(Records from a collection)
= = = = = = =

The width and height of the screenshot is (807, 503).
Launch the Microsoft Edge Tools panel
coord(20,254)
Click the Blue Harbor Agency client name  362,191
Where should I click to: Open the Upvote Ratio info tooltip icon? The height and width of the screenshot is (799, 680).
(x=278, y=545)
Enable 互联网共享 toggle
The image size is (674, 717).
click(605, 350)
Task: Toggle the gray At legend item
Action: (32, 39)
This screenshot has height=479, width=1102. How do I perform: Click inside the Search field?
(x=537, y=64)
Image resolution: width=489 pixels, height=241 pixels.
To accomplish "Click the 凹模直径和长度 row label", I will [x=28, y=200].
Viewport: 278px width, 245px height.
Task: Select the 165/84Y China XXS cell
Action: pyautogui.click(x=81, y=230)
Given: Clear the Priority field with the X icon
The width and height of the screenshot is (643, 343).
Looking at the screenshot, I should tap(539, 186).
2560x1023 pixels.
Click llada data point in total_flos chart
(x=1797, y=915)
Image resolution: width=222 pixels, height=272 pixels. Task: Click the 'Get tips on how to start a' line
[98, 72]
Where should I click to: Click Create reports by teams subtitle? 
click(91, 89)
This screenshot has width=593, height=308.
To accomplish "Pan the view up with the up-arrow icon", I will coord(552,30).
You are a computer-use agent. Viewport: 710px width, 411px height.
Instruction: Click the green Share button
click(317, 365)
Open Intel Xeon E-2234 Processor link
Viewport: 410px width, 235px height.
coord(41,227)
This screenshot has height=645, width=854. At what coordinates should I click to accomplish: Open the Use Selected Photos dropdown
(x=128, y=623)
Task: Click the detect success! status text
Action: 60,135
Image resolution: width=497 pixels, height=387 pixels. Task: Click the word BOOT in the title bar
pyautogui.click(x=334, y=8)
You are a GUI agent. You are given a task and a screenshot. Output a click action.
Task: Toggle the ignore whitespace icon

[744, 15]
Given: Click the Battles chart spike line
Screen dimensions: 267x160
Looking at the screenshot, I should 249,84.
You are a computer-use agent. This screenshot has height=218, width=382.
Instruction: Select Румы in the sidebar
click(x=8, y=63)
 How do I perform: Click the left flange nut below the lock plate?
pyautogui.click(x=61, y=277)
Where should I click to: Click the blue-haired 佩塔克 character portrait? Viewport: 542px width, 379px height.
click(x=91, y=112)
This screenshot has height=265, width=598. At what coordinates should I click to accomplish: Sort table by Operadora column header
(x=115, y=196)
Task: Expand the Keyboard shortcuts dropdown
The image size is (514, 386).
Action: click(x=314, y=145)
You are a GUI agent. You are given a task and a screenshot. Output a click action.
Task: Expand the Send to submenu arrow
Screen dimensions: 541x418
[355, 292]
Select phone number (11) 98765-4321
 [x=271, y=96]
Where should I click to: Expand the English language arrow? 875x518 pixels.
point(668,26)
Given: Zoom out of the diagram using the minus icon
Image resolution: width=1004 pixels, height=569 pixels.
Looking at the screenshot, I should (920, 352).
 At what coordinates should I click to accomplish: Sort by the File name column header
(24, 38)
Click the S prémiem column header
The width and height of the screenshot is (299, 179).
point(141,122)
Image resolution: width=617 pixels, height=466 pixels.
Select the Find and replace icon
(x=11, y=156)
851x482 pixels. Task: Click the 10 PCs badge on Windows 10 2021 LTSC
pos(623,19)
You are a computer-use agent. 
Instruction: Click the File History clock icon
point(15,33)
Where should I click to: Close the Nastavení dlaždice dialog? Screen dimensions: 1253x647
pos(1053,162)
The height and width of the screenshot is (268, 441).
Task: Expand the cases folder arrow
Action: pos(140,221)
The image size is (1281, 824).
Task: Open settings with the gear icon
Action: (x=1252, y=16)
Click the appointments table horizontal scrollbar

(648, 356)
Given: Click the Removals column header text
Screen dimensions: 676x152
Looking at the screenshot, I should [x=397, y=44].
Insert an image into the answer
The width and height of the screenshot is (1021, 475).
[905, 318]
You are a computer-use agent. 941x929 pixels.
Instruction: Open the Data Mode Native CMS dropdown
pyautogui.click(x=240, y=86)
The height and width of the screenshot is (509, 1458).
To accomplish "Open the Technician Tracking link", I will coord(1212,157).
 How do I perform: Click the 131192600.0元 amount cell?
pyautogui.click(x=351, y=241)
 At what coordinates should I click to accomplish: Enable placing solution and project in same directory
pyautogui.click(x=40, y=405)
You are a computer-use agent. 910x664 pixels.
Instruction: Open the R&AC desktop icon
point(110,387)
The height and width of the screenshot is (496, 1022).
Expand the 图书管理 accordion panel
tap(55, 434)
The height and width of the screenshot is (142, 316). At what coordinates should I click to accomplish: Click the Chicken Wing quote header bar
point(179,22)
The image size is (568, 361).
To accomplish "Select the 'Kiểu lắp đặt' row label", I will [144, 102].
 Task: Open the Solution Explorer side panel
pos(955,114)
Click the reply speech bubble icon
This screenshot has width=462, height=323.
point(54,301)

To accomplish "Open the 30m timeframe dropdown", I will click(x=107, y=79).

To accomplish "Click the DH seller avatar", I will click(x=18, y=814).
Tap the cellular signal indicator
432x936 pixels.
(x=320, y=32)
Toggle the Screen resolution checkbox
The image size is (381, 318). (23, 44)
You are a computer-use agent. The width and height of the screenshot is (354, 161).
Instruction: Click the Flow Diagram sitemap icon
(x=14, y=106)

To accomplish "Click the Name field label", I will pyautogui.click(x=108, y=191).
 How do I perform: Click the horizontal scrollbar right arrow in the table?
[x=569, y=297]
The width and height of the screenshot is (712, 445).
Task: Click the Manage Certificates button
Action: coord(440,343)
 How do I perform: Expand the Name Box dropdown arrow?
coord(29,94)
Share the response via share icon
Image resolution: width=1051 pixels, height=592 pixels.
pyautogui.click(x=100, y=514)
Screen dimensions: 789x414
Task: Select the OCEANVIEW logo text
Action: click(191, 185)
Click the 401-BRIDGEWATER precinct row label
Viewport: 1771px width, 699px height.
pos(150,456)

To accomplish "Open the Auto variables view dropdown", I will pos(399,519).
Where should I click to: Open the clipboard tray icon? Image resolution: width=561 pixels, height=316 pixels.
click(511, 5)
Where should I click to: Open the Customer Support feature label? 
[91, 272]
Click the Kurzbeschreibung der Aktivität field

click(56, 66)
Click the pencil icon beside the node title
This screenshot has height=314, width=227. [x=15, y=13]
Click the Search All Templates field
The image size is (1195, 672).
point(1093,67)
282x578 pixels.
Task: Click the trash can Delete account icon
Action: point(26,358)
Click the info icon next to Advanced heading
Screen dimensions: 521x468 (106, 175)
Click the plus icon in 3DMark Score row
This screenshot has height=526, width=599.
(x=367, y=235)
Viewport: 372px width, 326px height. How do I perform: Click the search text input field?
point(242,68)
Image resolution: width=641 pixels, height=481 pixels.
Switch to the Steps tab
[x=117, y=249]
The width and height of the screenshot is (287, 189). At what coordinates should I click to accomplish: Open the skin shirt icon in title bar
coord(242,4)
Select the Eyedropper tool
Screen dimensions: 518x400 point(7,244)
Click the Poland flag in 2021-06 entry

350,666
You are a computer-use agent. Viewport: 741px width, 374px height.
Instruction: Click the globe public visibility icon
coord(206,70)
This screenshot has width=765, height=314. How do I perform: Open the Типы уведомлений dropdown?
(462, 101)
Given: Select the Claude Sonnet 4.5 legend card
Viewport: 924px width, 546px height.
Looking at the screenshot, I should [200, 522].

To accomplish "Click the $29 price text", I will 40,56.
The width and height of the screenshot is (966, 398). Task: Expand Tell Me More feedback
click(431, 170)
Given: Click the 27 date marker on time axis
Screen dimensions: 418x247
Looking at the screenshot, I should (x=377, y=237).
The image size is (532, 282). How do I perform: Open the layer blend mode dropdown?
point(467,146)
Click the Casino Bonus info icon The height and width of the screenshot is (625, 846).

= = = = = = =

» Task description:
Using the entries, return every line where the word "computer" can be found.

» Completed exercise:
You are a computer-use agent. Viewport: 710px width, 411px height.
You are a computer-use agent. This screenshot has height=218, width=382.
You are a computer-use agent. 
You are a computer-use agent. 941x929 pixels.
You are a computer-use agent. 910x664 pixels.
You are a computer-use agent. The width and height of the screenshot is (354, 161).
You are a computer-use agent. Viewport: 741px width, 374px height.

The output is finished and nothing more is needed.